ASSIGNMENT: Using the records below, write out again exactly the lines that begin at the line containing "Image resolution: width=545" and end at the line containing "The width and height of the screenshot is (516, 389).", and no other lines.

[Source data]
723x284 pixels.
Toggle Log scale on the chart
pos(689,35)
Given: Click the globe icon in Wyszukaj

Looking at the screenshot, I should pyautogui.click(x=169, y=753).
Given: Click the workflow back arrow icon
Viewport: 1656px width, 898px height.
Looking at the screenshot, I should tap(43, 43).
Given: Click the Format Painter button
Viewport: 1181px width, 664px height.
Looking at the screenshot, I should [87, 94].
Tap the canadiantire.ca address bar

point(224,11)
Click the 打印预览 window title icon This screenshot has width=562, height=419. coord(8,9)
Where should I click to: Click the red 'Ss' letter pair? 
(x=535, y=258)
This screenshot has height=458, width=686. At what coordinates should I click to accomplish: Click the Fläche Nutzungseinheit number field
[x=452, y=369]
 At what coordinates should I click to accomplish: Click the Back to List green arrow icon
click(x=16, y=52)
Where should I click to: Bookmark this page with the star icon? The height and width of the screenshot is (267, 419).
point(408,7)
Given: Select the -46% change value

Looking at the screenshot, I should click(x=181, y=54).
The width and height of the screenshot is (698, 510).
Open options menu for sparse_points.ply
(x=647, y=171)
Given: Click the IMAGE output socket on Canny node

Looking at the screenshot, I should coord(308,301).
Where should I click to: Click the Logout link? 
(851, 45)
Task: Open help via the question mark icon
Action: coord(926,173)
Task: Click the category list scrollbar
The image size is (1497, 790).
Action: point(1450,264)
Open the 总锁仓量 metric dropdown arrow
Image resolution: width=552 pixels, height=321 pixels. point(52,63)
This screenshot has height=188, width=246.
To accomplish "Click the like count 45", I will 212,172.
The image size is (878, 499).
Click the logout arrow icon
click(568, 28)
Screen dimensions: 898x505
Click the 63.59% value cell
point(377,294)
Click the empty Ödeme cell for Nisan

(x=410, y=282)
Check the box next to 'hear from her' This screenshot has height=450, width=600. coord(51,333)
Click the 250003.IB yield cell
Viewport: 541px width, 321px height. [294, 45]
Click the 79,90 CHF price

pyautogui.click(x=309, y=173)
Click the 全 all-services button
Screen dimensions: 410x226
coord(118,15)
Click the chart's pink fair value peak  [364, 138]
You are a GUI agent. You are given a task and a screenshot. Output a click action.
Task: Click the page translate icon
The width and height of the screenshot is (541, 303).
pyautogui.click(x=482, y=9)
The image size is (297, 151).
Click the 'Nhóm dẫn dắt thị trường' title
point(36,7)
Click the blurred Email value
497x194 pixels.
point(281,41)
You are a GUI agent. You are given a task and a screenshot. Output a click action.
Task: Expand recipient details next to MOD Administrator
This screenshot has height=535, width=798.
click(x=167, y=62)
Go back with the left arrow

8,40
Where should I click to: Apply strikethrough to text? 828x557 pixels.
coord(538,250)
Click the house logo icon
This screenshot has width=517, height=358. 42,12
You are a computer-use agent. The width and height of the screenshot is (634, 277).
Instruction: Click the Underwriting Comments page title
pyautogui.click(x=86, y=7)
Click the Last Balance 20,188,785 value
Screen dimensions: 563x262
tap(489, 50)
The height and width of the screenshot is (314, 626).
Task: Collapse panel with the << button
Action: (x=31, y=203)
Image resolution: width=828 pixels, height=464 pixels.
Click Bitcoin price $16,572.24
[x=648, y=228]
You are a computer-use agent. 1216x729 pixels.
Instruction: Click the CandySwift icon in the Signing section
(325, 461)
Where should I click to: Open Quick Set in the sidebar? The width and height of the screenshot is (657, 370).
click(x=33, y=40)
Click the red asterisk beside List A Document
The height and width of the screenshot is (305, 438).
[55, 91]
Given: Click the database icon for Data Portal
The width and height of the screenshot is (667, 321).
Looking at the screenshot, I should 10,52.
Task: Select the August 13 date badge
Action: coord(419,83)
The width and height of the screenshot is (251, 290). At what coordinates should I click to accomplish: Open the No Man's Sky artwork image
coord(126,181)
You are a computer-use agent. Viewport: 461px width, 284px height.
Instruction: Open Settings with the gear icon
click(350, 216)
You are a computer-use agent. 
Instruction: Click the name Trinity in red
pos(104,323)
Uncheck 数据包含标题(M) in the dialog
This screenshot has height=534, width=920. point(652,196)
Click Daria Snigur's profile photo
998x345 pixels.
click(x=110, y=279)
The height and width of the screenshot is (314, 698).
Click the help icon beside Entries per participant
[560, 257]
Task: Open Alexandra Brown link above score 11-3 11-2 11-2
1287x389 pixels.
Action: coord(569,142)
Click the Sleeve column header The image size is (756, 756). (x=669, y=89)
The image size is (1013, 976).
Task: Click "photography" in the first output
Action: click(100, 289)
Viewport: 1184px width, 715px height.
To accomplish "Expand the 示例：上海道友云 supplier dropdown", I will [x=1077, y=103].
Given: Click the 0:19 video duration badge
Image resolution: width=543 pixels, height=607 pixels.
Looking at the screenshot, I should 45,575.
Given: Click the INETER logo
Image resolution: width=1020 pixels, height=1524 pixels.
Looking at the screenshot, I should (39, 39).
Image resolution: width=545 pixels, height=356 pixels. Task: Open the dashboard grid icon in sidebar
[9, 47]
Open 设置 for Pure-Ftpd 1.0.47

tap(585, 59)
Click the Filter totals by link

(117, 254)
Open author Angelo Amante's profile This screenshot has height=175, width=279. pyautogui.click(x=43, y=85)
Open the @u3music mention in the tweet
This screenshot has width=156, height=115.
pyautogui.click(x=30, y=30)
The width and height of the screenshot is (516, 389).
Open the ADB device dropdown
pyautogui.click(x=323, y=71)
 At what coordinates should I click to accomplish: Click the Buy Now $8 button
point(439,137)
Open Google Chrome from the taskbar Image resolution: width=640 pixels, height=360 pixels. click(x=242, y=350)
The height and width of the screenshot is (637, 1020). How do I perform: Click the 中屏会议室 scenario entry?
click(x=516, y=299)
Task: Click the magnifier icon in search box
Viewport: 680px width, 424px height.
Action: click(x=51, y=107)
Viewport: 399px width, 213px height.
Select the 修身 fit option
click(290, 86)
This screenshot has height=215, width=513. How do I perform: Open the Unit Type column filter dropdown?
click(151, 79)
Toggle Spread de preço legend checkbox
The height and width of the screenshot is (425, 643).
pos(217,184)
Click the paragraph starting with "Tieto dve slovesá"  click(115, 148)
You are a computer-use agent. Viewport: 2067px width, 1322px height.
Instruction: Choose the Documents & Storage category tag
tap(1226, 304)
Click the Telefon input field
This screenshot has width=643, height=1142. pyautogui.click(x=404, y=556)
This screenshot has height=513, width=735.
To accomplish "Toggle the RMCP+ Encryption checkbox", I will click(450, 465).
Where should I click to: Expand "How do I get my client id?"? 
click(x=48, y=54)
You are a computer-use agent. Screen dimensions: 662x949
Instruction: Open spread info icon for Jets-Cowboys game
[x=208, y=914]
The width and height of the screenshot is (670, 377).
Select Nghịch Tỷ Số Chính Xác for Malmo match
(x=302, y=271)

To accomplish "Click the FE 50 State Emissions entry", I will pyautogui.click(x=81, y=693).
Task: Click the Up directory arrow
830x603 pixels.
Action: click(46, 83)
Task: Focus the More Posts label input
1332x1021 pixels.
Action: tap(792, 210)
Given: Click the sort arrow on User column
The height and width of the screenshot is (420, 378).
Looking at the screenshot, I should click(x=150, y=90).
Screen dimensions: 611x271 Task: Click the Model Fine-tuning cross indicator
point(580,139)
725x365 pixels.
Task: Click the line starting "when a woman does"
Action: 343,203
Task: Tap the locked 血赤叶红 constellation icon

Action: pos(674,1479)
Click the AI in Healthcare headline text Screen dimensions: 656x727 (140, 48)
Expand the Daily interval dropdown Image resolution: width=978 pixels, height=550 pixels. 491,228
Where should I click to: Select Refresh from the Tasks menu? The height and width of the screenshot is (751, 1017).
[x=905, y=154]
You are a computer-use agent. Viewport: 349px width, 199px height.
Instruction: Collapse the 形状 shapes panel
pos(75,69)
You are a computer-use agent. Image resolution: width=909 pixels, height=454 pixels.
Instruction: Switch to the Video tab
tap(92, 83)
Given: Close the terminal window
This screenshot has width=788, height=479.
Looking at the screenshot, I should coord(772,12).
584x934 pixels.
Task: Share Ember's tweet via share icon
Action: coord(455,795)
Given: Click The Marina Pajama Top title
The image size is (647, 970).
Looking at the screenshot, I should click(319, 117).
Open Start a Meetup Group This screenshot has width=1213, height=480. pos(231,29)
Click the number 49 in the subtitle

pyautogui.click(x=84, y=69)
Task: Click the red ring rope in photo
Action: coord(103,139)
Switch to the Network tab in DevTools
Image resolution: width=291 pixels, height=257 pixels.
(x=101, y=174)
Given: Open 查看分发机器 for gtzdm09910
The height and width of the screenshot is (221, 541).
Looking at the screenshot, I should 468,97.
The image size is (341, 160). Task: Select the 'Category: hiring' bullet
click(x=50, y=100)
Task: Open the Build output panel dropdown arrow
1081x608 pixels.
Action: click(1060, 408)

RESULT OF THIS TASK:
Image resolution: width=545 pixels, height=356 pixels. Task: Open the dashboard grid icon in sidebar
[9, 47]
Open 设置 for Pure-Ftpd 1.0.47

tap(585, 59)
Click the Filter totals by link

(117, 254)
Open author Angelo Amante's profile This screenshot has height=175, width=279. pyautogui.click(x=43, y=85)
Open the @u3music mention in the tweet
This screenshot has width=156, height=115.
pyautogui.click(x=30, y=30)
The width and height of the screenshot is (516, 389).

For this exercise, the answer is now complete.